Blumenau – A 10.ª Câmara Civil do Tribunal de Justiça de Santa Catarina (TJSC) negou, por unanimidade, o pedido de uma tutora de dois cachorros que cobrava do ex-companheiro ajuda financeira para custear as despesas de manutenção dos animais após o término da relação. A decisão colegiada manteve o entendimento jurídico de que não cabe a fixação de pensão alimentícia para animais de estimação.
A ação judicial foi motivada após o fim de uma união estável que durou de janeiro de 2014 a junho de 2022. Como o casal não obteve consenso sobre a divisão dos custos dos pets no momento da separação, a autora recorreu ao Poder Judiciário com um pedido de tutela de urgência antecipada, que foi inicialmente indeferido em primeira instância na comarca de Blumenau.

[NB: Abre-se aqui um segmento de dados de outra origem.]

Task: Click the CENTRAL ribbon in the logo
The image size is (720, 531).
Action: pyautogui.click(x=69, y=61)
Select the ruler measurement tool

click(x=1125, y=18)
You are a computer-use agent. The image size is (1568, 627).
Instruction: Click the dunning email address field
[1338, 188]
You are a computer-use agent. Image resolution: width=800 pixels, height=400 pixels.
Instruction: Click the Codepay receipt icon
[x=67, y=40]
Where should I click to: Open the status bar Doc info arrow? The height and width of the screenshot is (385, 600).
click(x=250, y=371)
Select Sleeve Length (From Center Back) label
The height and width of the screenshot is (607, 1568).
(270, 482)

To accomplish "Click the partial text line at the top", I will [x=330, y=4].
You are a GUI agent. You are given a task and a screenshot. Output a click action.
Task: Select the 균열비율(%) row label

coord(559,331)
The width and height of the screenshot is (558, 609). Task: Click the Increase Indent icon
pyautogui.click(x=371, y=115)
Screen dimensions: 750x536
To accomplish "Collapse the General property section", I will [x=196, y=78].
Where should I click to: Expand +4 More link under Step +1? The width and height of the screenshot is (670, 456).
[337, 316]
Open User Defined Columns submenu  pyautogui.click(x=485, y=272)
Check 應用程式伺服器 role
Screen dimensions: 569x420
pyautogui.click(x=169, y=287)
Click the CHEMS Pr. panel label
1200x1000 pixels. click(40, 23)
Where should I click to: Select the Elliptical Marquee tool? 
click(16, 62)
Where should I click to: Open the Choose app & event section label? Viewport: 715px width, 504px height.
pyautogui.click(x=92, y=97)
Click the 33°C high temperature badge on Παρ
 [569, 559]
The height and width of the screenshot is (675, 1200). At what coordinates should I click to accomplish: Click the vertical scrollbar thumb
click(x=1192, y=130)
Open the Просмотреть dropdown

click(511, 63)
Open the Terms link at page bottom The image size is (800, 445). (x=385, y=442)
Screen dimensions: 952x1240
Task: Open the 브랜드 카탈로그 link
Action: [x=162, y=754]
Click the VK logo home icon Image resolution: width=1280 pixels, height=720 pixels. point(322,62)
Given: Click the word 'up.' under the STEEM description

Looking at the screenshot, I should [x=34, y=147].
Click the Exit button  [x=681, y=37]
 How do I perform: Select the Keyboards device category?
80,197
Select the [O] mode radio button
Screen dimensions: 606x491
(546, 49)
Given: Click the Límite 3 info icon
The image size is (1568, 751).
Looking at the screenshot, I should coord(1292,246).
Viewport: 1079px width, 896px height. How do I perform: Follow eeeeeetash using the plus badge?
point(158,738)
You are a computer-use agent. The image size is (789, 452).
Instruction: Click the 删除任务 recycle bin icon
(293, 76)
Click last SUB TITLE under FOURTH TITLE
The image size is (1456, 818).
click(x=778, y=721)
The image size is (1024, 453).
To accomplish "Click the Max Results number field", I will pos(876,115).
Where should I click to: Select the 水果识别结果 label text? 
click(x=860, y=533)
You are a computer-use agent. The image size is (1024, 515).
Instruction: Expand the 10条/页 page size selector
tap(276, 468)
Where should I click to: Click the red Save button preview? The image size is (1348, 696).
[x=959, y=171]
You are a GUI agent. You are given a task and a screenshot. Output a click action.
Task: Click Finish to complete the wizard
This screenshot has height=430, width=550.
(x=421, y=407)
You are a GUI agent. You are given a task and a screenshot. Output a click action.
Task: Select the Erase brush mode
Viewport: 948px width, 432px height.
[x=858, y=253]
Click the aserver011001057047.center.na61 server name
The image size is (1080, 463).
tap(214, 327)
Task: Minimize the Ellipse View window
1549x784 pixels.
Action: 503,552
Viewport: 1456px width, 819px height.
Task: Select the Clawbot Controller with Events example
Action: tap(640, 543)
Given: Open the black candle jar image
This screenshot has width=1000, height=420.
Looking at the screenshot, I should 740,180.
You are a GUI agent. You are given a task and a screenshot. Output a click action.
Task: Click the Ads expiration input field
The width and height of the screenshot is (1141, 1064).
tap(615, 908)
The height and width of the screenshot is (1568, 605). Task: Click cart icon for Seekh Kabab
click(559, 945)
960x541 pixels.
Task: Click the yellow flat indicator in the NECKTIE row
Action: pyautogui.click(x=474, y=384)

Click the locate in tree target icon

Ao recorrer ao Tribunal de Justiça, a autora alegou que arcar com o custeio integral dos animais geraria enriquecimento sem causa para o ex-companheiro. Contudo, a defesa do réu fundamentou-se em jurisprudência do Superior Tribunal de Justiça (STJ), que restringe o instituto da pensão alimentícia estritamente a questões decorrentes de filiação biológica ou socioafetiva.
O desembargador relator da apelação cível explicou que as normas aplicáveis a casos como este dizem respeito ao direito de propriedade, e não às regras de guarda ou copropriedade compartilhada. Dessa forma, o magistrado reforçou a ausência de fundamento legal para impor ao ex-parceiro a obrigação de custear despesas futuras ou pretéritas associadas aos cachorros, consolidando o entendimento unânime da câmara.